Raw data:
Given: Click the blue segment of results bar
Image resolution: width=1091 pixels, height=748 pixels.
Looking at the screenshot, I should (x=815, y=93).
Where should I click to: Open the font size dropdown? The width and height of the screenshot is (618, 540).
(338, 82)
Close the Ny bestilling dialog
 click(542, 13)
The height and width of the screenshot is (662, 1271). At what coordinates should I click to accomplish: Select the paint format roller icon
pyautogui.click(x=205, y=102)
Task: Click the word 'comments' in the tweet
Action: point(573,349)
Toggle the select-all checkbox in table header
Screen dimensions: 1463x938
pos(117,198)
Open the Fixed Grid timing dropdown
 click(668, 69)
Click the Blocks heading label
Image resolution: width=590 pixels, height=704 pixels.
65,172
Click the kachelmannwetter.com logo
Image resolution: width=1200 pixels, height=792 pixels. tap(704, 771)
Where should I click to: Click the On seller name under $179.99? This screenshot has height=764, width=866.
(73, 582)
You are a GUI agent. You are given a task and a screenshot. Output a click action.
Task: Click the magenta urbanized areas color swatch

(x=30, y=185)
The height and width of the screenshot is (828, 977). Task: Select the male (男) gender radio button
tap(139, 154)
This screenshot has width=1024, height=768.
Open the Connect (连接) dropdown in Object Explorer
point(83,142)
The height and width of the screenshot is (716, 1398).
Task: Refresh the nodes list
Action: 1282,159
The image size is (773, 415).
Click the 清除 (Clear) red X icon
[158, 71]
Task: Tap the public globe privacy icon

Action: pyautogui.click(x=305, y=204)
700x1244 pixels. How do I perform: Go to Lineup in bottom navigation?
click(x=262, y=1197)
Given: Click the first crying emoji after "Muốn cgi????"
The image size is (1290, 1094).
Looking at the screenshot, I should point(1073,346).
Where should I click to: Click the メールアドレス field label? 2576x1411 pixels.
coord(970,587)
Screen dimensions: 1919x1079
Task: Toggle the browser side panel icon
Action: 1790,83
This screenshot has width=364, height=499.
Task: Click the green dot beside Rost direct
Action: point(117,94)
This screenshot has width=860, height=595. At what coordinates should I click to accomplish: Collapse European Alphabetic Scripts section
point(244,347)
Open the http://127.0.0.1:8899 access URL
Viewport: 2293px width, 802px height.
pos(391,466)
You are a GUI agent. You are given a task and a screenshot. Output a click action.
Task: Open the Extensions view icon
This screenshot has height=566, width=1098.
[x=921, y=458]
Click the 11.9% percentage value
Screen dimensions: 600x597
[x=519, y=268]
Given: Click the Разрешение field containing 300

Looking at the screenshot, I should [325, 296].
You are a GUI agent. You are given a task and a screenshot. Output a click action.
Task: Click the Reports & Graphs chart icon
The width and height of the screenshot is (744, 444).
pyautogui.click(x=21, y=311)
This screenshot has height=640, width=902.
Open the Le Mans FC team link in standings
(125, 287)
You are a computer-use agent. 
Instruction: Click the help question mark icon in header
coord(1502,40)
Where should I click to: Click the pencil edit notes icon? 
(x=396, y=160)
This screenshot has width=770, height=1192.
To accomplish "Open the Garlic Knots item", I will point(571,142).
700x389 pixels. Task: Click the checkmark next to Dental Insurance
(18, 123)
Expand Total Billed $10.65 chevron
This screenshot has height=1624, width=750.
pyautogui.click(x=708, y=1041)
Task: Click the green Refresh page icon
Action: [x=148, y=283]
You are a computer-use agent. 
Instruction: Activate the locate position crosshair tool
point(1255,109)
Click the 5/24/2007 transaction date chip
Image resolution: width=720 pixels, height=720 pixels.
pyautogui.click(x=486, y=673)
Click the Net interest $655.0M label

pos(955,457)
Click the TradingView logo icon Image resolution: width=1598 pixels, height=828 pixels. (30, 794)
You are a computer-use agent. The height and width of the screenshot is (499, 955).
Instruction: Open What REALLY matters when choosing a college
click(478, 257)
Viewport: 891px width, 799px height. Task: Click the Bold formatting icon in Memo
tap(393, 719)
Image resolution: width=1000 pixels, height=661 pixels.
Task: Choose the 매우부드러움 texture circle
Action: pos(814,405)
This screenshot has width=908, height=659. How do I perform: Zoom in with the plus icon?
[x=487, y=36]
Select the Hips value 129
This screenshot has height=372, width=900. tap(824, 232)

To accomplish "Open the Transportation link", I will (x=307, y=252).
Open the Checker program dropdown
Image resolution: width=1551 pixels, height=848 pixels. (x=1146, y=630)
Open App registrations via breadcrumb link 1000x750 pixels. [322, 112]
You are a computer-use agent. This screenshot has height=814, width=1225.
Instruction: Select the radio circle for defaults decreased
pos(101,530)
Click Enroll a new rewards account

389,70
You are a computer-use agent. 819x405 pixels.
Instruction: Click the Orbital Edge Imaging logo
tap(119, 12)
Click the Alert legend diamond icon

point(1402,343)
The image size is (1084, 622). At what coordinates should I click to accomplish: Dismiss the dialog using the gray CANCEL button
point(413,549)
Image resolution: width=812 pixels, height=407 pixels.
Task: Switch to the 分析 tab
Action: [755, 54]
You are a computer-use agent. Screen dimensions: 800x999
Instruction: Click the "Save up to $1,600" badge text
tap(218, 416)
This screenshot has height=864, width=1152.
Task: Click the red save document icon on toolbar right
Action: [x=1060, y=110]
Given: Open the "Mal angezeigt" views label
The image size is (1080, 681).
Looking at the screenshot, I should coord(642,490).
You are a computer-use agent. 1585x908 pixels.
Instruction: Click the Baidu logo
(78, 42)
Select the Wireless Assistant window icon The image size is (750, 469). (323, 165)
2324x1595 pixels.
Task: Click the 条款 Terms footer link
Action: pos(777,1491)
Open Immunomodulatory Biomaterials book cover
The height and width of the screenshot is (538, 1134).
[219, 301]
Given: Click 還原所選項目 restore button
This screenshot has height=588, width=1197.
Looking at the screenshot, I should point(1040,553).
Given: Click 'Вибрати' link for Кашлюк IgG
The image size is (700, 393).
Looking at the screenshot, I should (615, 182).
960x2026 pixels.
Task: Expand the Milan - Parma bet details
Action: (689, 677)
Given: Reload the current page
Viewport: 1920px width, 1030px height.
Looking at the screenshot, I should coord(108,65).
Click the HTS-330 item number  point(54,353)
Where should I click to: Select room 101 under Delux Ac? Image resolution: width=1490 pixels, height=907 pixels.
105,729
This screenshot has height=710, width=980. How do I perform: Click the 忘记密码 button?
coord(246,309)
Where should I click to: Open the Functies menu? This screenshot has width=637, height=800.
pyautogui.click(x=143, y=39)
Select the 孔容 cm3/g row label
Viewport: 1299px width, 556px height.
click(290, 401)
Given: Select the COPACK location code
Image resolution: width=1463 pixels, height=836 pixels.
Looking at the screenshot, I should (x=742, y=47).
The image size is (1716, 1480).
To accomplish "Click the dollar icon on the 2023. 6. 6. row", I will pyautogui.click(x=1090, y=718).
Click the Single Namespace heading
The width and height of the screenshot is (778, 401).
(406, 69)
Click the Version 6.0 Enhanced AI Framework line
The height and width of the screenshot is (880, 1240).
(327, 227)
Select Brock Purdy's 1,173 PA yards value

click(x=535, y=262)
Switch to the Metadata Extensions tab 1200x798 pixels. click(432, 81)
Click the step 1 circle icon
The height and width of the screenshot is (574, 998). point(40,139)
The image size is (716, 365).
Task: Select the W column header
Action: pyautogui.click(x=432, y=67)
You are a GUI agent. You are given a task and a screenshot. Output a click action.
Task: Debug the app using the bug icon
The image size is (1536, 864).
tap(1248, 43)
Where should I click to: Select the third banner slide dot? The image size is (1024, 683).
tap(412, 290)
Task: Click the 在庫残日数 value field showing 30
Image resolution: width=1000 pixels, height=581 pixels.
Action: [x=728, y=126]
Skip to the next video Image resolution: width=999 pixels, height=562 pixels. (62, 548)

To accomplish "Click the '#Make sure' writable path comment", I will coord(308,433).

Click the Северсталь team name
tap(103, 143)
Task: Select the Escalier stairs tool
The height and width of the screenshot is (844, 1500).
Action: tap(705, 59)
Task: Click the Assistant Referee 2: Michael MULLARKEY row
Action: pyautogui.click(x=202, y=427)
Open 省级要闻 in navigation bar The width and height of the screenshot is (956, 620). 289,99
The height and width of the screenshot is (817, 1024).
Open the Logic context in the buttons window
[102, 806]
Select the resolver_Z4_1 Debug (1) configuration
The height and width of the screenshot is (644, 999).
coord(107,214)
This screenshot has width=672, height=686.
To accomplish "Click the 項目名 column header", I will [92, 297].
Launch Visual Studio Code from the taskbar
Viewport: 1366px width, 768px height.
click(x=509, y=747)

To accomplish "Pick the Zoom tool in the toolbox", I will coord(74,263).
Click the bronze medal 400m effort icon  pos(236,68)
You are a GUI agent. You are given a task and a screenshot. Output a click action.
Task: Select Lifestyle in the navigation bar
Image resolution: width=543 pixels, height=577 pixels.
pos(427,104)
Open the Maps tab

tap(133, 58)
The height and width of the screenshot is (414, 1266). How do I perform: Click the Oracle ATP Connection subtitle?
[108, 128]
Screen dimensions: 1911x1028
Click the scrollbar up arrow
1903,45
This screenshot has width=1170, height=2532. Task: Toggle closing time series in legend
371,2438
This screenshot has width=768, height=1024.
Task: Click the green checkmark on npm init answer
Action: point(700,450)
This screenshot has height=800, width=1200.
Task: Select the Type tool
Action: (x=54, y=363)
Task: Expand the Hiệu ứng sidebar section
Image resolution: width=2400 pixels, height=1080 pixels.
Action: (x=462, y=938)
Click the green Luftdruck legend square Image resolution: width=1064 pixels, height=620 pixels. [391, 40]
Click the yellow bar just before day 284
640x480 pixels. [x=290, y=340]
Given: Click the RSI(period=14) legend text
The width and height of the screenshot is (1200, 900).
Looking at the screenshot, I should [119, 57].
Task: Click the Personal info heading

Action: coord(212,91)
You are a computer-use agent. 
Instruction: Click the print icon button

Problem requirements: Transcribe each line of the data above, unaltered, from the one where "This screenshot has width=672, height=686." appears to the one where "Click the bronze" appears, inclusive of both.

Answer section:
This screenshot has width=672, height=686.
To accomplish "Click the 項目名 column header", I will [92, 297].
Launch Visual Studio Code from the taskbar
Viewport: 1366px width, 768px height.
click(x=509, y=747)

To accomplish "Pick the Zoom tool in the toolbox", I will coord(74,263).
Click the bronze medal 400m effort icon  pos(236,68)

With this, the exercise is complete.